Sconvolta, quasi paralizzata dall’accoglienza di Monika, la guardai smarrita mentre si chinava per aprire il rubinetto, e misurava il calore col gomito come fossi un bambino.
«Spogliati, spogliati», mi sollecitò e, non osando dire di no, pur arrossendo piano piano mi liberai dai vestiti sotto i suoi occhi inquisitori.

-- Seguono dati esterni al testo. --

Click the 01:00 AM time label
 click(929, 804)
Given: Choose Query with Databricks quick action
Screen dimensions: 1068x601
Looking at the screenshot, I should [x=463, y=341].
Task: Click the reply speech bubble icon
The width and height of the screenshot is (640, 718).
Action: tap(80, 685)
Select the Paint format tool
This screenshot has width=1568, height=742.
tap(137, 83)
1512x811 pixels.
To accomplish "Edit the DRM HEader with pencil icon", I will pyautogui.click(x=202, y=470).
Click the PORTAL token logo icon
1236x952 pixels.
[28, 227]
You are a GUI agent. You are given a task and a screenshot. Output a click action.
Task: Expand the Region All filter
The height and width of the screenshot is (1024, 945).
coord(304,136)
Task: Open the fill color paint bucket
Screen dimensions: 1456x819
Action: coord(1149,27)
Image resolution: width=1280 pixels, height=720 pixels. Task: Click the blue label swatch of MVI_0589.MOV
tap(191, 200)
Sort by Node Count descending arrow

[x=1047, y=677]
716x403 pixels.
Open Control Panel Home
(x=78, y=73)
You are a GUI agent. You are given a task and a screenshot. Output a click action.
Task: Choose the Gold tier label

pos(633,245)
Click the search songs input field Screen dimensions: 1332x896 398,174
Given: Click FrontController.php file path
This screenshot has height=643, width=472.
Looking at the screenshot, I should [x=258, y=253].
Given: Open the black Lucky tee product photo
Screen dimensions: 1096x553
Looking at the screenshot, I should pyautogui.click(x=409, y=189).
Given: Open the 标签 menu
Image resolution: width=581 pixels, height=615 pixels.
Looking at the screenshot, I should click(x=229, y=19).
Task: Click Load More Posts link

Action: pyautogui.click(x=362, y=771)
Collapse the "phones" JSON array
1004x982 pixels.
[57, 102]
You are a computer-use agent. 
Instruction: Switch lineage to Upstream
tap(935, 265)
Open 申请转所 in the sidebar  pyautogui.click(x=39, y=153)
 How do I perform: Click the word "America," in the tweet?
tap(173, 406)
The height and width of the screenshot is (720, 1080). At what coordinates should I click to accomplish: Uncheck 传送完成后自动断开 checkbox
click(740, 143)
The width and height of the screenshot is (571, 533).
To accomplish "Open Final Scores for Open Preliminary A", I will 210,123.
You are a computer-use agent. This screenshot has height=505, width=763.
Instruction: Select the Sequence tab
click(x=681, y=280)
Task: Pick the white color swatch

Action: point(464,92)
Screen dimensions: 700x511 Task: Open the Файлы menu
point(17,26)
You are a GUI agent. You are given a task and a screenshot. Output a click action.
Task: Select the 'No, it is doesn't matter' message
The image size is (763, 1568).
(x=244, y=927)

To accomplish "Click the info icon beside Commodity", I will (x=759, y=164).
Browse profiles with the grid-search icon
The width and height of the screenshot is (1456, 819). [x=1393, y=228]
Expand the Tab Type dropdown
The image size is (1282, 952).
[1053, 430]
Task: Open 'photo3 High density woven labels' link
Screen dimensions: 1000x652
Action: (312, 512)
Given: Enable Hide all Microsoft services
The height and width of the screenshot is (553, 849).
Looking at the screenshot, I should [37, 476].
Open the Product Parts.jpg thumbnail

«Hai i piedi piatti. Ecco Aron, è arrivato Aron!»
Mi lasciò finalmente sola sconquassata dalla stanchezza e dalla delusione totale. Sensazioni che avevano creato un corto circuito in tutto il mio essere e sotto la doccia, più calda di come me l’aveva regolata Monika. Sorda e cieca in apnea, avvertivo la necessità urgente d’aria, ma anche il desiderio di sparire con il mio Auschwitz che non voleva nessuno, di non affrontare il futuro e di trascinarmi dietro il passato che Monika ricacciava nella mia bocca fino allo stomaco dove rimaneva come un pasto tossico e indigesto. Non c’era più nemmeno una via di ritorno per l’orfanotrofio!
Pur temendolo, come se anche l’amore fosse un pericolo, solo quel sentimento e il piacere che mi aspettavo da Eli mi diedero la voglia di respirare, di sottrarmi a quell’acqua bollente soffocante, che eliminai del tutto anche per la paura di essere rimproverata da Monika, della quale non capivo com’era, come sarebbe stata. Forse non sapeva come gestirmi? Cosa fare della mia esistenza? Magari fossi stata una portatrice di felicità, non un avanzo di Auschwitz per tutti!